Which brings us to The Deal, a film by filmmakers about filmmaking.I can attest to the seductive and addicting lure of filmmaking. I have regrettably missed much of the childhoods of two of my three children because I was traveling, working and consumed by the film industry. When my wife was pregnant with our third she had to call me in L.A. and say “My water has broken. Get on a the red-eye…now!” Although I made it to New York in time for the delivery, I was back on a plane two days later, leaving my wife, two young children and the newborn. The show must go on.
The Deal is about personal redemption and restored integrity, about ultimately choosing something for a right rather than a wrong reason. Recently, I have given up the adrenaline rush of 24/7 crisis management to teach at Emerson College. I no longer want to be the matador in the ring who risks his life, sanity and serenity to entertain certain injury. There is great satisfaction in training the next generation of filmmakers, for whom the seductive addiction (and redemptive glory) has just begun. I am like a retired matador who sits in the stands, hollering down, “Watch out for that bull! Here, look at my scars! Let me teach you how to avoid getting gored!”
Charlie (William H. Macy) has been gored so often that he is suicidal.. He is as down and out as we all become at some time in our free-lance careers. He becomes so desperate to make a movie that he lies, manipulates, and schemes to produce a script he hasn’t even read. He distorts his nephew’s sincere screenplay about Disraeli into an action vehicle for an African-America star who recently converted to Judaism (LL Cool J) and is looking for material with Jewish content. Clearly, this is an extreme case of overt rationalization, where any means to an end is acceptable.
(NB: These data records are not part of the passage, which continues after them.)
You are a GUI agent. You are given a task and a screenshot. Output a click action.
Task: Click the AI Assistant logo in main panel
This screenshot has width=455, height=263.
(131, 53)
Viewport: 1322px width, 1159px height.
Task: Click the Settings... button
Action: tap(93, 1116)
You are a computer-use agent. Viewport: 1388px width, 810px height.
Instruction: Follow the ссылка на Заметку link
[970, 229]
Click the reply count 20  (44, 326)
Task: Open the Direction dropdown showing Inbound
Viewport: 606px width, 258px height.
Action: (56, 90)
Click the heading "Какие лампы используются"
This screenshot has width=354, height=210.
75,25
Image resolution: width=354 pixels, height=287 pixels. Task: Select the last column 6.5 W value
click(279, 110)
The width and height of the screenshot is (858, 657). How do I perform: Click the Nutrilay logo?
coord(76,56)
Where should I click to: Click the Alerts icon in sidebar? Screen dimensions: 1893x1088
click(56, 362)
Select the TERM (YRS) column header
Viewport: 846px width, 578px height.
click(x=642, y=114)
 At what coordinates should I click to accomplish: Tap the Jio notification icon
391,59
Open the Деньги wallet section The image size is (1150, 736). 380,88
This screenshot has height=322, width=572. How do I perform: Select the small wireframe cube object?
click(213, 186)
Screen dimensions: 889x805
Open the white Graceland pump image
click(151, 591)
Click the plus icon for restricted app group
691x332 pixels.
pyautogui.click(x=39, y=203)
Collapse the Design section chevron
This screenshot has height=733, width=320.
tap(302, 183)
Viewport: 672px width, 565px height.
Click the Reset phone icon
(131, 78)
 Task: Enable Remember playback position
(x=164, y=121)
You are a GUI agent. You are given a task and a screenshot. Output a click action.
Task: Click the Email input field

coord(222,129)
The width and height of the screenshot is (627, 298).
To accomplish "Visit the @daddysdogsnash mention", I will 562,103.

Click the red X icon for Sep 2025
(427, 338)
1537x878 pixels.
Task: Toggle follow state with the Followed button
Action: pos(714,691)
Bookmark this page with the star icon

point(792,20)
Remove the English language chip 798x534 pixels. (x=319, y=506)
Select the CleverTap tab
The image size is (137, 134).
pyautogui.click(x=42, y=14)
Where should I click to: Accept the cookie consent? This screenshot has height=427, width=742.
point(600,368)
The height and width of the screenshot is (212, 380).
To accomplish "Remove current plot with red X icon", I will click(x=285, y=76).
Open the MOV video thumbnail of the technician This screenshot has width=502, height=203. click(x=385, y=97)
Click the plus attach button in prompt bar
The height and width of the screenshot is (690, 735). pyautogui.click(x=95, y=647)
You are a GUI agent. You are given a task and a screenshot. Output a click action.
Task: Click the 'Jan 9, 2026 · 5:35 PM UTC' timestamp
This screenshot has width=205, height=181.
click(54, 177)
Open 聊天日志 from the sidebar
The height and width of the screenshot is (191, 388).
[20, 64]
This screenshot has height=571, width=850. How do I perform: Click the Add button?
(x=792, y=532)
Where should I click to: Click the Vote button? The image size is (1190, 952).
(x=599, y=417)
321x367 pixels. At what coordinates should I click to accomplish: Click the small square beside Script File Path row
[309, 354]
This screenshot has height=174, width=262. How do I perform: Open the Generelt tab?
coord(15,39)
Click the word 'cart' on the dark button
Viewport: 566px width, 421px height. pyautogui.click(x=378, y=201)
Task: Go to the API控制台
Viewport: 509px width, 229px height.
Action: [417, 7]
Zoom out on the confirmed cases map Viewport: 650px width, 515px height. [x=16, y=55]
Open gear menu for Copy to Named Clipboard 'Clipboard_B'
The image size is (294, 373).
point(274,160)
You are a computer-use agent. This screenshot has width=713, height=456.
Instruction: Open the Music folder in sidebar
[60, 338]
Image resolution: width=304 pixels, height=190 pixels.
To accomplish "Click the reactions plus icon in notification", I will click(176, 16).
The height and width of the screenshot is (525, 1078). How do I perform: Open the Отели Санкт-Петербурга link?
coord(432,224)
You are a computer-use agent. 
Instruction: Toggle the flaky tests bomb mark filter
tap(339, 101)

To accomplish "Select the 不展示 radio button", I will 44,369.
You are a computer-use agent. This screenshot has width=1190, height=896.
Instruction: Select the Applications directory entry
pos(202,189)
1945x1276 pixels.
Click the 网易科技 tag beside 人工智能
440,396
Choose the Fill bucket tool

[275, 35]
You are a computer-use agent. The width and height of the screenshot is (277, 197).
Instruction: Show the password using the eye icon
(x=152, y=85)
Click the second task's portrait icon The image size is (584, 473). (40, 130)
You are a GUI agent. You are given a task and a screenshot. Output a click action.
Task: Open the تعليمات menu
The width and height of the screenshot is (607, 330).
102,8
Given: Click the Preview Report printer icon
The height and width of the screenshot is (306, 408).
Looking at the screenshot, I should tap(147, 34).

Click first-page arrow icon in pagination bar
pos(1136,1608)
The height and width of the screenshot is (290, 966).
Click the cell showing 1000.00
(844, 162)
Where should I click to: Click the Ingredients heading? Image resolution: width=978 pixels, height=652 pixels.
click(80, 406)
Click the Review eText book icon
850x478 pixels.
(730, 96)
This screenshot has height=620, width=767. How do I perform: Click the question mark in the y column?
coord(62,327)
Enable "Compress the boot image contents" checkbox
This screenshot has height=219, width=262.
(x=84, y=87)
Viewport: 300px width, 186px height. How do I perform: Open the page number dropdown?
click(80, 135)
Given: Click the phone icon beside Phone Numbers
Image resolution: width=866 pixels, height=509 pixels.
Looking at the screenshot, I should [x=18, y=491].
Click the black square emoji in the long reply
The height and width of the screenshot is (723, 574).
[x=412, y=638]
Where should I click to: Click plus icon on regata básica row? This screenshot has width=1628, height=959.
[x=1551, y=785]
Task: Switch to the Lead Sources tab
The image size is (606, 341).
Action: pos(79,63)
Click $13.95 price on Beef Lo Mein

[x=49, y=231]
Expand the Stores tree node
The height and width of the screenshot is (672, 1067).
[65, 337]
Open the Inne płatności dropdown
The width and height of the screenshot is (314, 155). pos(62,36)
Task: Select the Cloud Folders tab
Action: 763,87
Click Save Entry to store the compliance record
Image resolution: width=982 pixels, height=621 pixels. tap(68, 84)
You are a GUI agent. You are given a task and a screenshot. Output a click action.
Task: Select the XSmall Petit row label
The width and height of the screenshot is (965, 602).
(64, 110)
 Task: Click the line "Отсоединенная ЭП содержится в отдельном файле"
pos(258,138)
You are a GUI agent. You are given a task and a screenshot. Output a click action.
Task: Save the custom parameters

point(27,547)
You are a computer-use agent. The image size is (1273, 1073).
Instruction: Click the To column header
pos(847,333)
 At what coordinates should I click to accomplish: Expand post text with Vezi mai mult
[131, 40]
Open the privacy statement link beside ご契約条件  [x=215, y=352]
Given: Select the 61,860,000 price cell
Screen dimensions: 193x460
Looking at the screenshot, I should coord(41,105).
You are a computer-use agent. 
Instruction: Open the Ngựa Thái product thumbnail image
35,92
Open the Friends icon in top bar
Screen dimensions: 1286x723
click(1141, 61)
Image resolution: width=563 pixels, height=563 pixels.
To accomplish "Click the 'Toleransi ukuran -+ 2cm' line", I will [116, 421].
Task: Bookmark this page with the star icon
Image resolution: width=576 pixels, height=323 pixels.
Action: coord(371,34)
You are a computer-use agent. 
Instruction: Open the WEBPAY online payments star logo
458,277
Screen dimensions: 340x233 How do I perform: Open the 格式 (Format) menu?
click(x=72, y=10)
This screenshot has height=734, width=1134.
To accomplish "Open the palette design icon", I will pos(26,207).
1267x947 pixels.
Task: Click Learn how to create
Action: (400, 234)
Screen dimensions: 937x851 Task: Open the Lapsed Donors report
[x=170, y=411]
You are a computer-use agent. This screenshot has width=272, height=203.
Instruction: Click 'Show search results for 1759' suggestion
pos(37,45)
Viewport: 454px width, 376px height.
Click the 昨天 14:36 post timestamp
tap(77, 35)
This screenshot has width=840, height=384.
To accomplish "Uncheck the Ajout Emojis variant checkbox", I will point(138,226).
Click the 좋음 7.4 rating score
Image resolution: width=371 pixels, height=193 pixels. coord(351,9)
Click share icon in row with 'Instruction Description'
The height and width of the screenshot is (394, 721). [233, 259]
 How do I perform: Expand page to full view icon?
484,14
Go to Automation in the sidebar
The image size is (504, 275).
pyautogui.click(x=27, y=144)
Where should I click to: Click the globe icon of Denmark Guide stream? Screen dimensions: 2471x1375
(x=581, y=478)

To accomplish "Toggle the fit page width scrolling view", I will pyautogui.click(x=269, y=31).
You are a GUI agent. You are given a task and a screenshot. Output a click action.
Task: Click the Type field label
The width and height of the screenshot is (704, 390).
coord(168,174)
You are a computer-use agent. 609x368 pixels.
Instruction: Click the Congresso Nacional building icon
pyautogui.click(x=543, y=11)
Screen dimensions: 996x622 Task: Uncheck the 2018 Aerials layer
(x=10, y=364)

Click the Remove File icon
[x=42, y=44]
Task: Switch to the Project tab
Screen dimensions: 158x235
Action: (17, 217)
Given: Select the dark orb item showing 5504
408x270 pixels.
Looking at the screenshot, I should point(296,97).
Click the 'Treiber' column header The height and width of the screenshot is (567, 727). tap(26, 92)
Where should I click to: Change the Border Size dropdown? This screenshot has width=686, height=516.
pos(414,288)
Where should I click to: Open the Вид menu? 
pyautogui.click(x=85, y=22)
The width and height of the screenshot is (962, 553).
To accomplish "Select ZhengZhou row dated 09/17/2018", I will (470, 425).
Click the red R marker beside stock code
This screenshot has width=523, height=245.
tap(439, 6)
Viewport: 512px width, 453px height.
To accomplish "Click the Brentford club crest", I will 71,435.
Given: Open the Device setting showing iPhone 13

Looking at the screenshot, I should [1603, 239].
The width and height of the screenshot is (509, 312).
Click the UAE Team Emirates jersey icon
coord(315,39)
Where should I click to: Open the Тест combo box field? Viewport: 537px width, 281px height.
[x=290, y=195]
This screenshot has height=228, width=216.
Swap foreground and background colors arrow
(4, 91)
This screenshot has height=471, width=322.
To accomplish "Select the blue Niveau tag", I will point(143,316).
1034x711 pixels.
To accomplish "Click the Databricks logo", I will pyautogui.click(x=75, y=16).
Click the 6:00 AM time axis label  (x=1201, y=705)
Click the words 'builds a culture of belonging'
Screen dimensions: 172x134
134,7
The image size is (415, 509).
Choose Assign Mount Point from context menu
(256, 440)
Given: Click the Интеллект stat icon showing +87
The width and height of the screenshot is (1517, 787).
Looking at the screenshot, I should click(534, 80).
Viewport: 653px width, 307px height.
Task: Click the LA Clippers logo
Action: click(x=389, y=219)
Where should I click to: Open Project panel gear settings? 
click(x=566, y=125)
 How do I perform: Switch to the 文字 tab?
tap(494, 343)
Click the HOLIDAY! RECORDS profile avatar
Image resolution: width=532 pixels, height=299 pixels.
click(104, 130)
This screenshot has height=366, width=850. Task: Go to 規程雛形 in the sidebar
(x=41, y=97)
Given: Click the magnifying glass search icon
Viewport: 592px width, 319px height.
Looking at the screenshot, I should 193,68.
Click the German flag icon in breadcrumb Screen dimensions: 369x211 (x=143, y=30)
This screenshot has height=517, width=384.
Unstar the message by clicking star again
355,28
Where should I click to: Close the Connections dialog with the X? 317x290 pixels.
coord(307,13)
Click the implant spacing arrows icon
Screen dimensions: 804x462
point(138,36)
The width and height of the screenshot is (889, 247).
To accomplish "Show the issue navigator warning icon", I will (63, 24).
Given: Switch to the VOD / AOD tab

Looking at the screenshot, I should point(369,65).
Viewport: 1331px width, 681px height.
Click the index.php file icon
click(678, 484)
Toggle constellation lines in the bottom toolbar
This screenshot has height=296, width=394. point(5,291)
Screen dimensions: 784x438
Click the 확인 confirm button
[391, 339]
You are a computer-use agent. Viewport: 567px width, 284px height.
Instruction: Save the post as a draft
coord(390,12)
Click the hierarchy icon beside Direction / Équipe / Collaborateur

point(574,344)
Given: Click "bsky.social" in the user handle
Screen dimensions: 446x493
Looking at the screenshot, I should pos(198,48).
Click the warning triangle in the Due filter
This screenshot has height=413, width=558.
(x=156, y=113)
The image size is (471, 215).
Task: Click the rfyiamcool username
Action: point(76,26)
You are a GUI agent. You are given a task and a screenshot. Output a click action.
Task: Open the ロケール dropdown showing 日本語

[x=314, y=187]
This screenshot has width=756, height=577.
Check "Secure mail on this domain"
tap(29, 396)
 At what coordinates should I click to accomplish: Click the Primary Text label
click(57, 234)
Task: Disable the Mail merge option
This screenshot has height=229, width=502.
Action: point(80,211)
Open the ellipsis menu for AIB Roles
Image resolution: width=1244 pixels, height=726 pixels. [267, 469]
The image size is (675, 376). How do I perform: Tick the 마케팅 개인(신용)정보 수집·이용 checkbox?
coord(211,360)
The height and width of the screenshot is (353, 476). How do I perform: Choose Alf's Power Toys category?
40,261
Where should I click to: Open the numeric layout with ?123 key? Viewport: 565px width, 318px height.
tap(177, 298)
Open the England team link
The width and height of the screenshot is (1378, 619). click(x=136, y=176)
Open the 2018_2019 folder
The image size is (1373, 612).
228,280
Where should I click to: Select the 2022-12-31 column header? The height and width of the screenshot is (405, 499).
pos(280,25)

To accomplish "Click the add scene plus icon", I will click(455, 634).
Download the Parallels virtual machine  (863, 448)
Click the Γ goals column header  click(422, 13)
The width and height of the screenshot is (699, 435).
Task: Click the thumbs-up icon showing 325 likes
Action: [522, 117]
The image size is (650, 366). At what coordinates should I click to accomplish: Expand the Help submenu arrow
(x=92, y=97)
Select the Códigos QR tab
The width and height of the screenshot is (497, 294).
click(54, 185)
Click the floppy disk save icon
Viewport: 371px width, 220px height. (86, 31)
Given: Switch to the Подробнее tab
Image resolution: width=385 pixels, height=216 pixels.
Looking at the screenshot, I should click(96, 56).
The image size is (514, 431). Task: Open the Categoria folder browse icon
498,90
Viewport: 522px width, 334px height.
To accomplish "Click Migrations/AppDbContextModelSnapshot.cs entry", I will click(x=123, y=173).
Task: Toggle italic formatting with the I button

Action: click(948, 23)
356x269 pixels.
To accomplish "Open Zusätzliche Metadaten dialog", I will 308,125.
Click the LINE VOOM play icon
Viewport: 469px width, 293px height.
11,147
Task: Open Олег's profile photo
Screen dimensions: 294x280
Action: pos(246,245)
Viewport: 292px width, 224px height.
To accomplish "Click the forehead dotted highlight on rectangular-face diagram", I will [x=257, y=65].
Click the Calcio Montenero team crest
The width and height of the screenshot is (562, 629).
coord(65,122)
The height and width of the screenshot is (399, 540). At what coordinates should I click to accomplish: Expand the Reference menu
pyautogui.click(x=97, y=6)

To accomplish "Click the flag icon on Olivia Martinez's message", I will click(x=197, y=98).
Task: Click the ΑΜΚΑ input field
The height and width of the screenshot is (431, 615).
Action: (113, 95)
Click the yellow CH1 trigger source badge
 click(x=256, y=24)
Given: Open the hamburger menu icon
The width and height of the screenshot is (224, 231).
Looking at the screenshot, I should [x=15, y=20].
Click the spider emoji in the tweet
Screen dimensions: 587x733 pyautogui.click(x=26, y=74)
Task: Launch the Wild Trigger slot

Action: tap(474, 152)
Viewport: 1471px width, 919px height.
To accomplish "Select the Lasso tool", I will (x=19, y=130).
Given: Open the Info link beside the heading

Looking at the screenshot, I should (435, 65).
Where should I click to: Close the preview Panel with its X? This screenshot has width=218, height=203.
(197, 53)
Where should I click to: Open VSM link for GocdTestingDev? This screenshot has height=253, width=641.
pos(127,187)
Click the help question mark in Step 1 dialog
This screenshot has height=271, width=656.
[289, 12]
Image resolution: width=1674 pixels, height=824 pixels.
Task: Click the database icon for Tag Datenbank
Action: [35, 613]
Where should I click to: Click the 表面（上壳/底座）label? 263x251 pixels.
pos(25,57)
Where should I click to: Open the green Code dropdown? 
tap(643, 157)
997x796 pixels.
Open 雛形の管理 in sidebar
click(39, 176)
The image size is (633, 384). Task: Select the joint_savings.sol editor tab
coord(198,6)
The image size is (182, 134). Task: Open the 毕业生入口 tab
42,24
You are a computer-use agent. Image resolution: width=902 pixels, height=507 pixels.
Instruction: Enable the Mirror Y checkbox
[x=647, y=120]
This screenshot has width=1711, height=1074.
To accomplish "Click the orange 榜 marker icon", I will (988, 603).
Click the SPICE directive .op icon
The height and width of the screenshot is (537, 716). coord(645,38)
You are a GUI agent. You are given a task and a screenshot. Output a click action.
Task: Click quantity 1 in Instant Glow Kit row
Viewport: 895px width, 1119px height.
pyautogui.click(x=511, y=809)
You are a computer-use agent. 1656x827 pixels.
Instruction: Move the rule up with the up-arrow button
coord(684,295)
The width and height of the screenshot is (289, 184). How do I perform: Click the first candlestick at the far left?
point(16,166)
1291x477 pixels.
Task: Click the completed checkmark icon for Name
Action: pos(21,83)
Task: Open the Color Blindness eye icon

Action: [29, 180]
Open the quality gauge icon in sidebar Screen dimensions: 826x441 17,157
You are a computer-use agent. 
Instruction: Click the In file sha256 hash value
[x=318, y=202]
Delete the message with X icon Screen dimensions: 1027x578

But this is not a film about the Jewish condition, even though the first laugh comes late in the film during the destruction of a temple. For Charlie, his redemption comes in the form of Deidre (Meg Ryan), the kidnapping of his lead actor, and the decision to make the film as originally written even if it means hiding the production from the studio. Moviemaking then becomes a labor of love rather than a get-rich-quick scheme that plays into the jaded hands of the industry.
Just as it takes no longer to walk onto a set and choose a bad angle as a good one, it takes no longer than a moment to choose material that can illuminate the human condition, rather than to degrade it. In The Deal William H. Macy and his directing partner Stephen Schacter have made a film where the main character finds a way to redeem himself and find integrity, as does the film itself.